Saved entries
++++++++++++++++++++

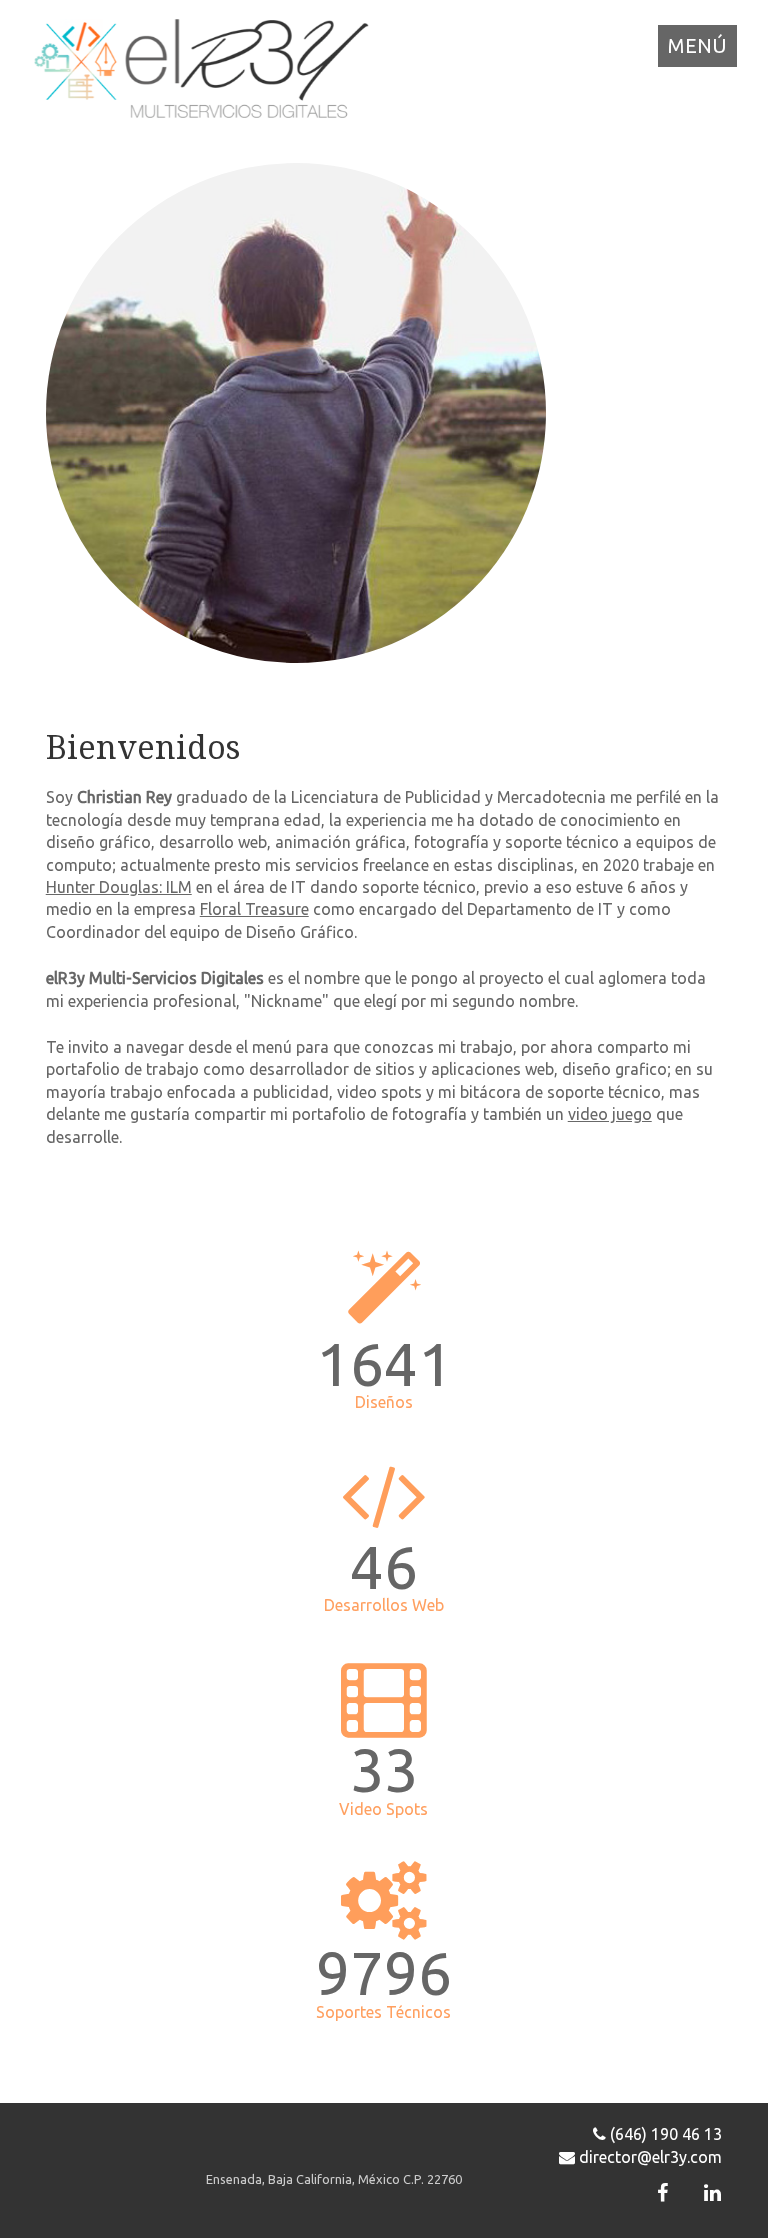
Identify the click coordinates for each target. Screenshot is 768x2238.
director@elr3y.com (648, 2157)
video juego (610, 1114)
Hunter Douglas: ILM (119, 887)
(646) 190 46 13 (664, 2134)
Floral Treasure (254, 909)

++++++++++++++++++++

Task
Reproduce verbatim only the lines from the one holding "director@elr3y.com (648, 2157)" through the end of the records.

Answer to this problem
director@elr3y.com (648, 2157)
video juego (610, 1114)
Hunter Douglas: ILM (119, 887)
(646) 190 46 13 (664, 2134)
Floral Treasure (254, 909)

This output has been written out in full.